Pyruvate can be converted by pyruvate dehydrogenase (PDH) to acetyl CoA or by pyruvate carboxylase (PC) to OAA, and this will give rise to differently 13C-labeled glutamate, glutamine and GABA. The contribution of the anaplerotic (PC) versus the oxidative pathway (PDH) to formation of glutamate, glutamine and GABA can thus be calculated from the ratios of these isotopomers.24 In astrocytes, [3-13C]pyruvate formed from [1-13C]glucose can give rise to [3-13C]OAA via the astrocyte-specific enzyme PC. This may subsequently give rise to formation of [2-13C]glutamate and [2-13C]glutamine. The latter can be transported to neurons and be reconverted to [2-13C]glutamate and subsequently to [4-13C]GABA in GABAergic neurons. However, [2-13C]glutamate or glutamine can also be formed from the second turn of the TCA cycle in equal amounts as [3-13C]glutamate or glutamine due to scrambling of the 13C label in the symmetrical succinate/fumarate steps. [3-13C]Glutamate or glutamine can also be derived from the second turn of the TCA cycle during [1,2-13C]acetate metabolism, in equal amounts as [1,2-13C]glutamate or glutamine.
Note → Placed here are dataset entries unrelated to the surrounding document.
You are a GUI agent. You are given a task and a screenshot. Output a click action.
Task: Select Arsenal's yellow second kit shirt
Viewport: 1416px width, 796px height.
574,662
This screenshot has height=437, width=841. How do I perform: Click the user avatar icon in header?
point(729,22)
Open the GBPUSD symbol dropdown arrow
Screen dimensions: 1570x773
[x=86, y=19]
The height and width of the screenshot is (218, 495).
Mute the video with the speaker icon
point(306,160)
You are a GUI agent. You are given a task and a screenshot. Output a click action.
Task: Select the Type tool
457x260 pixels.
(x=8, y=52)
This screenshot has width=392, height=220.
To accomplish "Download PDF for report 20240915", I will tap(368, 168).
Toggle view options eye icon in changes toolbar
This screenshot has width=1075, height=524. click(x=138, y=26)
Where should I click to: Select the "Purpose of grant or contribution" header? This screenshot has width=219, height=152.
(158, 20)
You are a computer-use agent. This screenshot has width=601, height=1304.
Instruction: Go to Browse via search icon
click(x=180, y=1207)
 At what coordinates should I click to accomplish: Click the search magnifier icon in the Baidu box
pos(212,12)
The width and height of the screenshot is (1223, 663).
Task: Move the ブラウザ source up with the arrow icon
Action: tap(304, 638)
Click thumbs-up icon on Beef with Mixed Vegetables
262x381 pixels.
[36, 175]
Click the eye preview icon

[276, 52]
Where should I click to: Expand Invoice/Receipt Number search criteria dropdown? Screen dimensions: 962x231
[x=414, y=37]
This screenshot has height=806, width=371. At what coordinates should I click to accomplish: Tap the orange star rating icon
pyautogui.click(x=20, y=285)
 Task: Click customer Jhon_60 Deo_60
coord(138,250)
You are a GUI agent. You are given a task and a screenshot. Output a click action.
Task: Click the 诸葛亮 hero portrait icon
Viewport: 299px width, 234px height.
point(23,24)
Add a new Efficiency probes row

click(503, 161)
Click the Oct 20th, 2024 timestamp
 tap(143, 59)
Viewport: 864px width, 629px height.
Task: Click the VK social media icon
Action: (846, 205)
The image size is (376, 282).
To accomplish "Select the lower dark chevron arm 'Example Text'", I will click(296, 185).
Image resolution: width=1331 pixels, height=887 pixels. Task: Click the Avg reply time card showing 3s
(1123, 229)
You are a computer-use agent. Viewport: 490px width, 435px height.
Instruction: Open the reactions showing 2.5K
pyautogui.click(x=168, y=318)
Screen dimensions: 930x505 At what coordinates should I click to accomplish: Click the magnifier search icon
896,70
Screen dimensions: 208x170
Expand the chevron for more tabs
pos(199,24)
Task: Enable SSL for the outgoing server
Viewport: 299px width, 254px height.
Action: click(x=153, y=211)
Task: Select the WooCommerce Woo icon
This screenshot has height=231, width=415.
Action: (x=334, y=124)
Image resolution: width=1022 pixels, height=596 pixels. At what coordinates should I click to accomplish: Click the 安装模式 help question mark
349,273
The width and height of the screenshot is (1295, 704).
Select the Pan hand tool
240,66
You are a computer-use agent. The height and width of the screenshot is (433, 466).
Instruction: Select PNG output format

Therefore, [2-13C]glutamate or glutamine in excess of [3-13C]glutamate or glutamine corrected for the contribution labeled from acetate arises from PC activity. The ratio for glutamate and glutamine is calculated as follows: ([2-13C]–([3-13C]–[1,2-13C]))/[4-13C]. We also calculated the ratios for cycling and acetate/glucose utilization as described by Kondziella et al.26

Data and Statistical Analysis

Due to experimental errors, the numbers of samples for each group varied. One cerebral cortex sample from a control mouse was lost during the experiment, and one pR5 mouse was not injected properly and was discarded from all data sets. In addition, it was not possible to obtain adequate 13C NMRS or GC–MS spectra of one pR5 cerebral cortex sample and one control cerebral cortex and hippocampus sample. These were not included in the 13C-related data sets. Percentage enrichment of metabolites in cortex was calculated as the 13C amount divided by the total concentration of the metabolite (12C+13C) and expressed as a percentage. Mass isotopomers for cortex were calculated as the sum of all single- or double-labeled isotopomers of a metabolite detected with 13C NMRS as a percentage of the concentration detected with 1H NMRS. It should be noted that for both calculations, single-labeled metabolites were corrected for natural abundance of 13C.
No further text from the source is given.